未折疊蛋白反應(unfolded protein response, UPR)是一種進化保守的細胞內穩態信號通路,包含PERK、IRE1和ATF6等三條信號通路。UPR在體細胞生理和病理過程中發揮重要功能,同時也參與了多種干細胞分化和個體發育的過程,但其中復雜而深奧的調控機制仍有待解析。近日,我校生命科學學院屈良鵠教授課題組以成肌細胞誘導的骨骼肌分化模型為對象,揭示了UPR的主要通路—PERK信號通路通過調控microRNA網絡,決定成肌細胞分化及命運的新機制。
該研究通過構建PERK、IRE1和ATF6 等三個UPR傳感蛋白的敲低穩定株,發現敲低這些傳感蛋白都會嚴重地影響C2C12成肌細胞分化過程中的細胞融合以及肌管的形成,特別是敲低PERK不僅完全阻止了成肌細胞分化標志物的產生,而且使細胞形態發生了由梭形變成圓形的轉化。進一步的機制研究表明,敲低PERK改變了與細胞分化和干細胞維持相關的miRNA網絡及其調控的細胞信號通路,從而誘導成肌細胞去分化為干性顯著的肌源性衛星細胞。而通過在成肌細胞中過表達PERK的下游轉錄因子ATF4,發現ATF4可以轉錄激活miR-1a和miR-133a等一批骨骼肌分化特異性miRNA,從而促進成肌細胞的分化。該研究還揭示了以PPP1CC為樞紐的PERK-miR128-UPR反饋途徑:在成肌細胞分化過程中,由PERK通路顯著上調的miR-128能影響一系列與UPR功能相關的細胞表型,包括細胞遷移、融合、內質網擴張以及肌管的形成; miR-128可直接靶向UPR通路的核心調控因子PP1磷酸酶的催化亞基PPP1CC,正反饋調控PERK等多條UPR通路的活性。非常有趣的是,miR-128-2宿主基因編碼的RNA結合蛋白ARPP21通過與miR-128競爭Ppp1cc mRNA 的3'非翻譯區,調控分化過程中細胞的穩態。
圖1 成肌細胞分化過程中PERK和miRNA網絡之間的調控模型
以上研究首次揭示PERK 信號在成肌細胞維持和分化中的關鍵調控功能及機制,拓展了我們對UPR通路在干細胞分化及命運決定中的作用的認識。同時,敲低PERK誘導成肌細胞去分化為肌源性衛星細胞的發現,為體外細胞重編程提供了一種新的思路和技術。

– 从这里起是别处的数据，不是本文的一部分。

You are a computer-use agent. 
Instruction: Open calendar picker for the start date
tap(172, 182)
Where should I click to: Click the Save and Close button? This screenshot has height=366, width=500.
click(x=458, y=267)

該研究于近日在線發表在《細胞與發育生物學前沿》(Front Cell Dev Biol)雜志,題目為 “PERK Signaling Controls Myoblast Differentiation by Regulating MicroRNA Networks”。屈良鵠教授和鄭凌伶副教授為該論文并列通訊作者,2016級博士生譚葉雅和孫逸仙紀念醫院助理研究員張寅為該論文并列第一作者。本研究受到國家自然科學基金委重大研究計劃等基金支持。